Figure 2.

Verification of the absence of FHR-E in Cfhr1-KO mice. (A) The scheme of Cfhr1 knockout strategy. F1, R1, and R2 indicate the primers used for genotyping. The expected bands amplified by two pairs of primers were 609 and 865 bp, respectively. (B) Verification of Cfhr1 deletion from genome level. The upper bands were amplified with primers F1 and R1. These bands can only be amplified in wild-type and heterozygous mice and cannot be amplified in homozygous mice because of the absence of the sequence of primer R1. The lower bands were amplified with primers F1 and R2. These bands can only be amplified in heterozygous and homozygous mice.
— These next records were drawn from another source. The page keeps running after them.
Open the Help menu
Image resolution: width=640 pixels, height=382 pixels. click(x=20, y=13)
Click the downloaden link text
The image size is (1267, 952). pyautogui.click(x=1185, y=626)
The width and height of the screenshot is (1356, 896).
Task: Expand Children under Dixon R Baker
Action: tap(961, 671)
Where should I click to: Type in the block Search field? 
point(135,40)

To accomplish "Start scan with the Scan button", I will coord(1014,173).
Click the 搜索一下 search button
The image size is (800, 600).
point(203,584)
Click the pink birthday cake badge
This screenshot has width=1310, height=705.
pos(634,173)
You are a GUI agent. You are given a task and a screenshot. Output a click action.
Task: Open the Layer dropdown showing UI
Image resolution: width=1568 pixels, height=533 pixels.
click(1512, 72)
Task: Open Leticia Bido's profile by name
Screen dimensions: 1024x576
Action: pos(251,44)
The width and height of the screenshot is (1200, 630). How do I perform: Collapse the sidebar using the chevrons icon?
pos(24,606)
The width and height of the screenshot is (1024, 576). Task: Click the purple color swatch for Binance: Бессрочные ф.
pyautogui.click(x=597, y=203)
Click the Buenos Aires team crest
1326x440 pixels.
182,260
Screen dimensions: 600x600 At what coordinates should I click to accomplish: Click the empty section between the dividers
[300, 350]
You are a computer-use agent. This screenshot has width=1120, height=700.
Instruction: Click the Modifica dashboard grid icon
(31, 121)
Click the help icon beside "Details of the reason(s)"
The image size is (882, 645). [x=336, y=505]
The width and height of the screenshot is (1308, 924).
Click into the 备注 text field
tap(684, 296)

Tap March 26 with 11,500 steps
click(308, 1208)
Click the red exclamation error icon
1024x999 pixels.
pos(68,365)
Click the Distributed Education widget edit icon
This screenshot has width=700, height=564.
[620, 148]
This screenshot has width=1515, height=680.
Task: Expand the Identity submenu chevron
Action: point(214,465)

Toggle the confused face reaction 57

The sequence between primers F1 and R2 is too long to be amplified in wild-type mice. (C) Verification of Cfhr1 deletion from RNA level. Hepatic RNA of mice of different genotypes was extracted and reversely transcribed. Primers spanning the open reading frame (ORF, 1,032 bp, NM_015780) of Cfhr1 were used for RT-PCR. Actb was used as a semi-quantitative control. (D) Verification of FHR-E deficiency at the protein level. Plasma proteins of mice with different genotypes were separated by 8% SDS-PAGE gel. Proteins were transferred to the membrane and analyzed by Western blotting using anti-serum to mouse FHR-E, which was generated in rabbit immunized with a recombinant peptide of CCP 3–5 of FHR-E. An about 50 kDa specific FHR-E band was detected in WT and heterozygous mice, but not in homozygous mice. “Unknown” indicates an unknown protein recognized by anti-FHR-E antibody. Western blotting of FH was regarded as an internal control.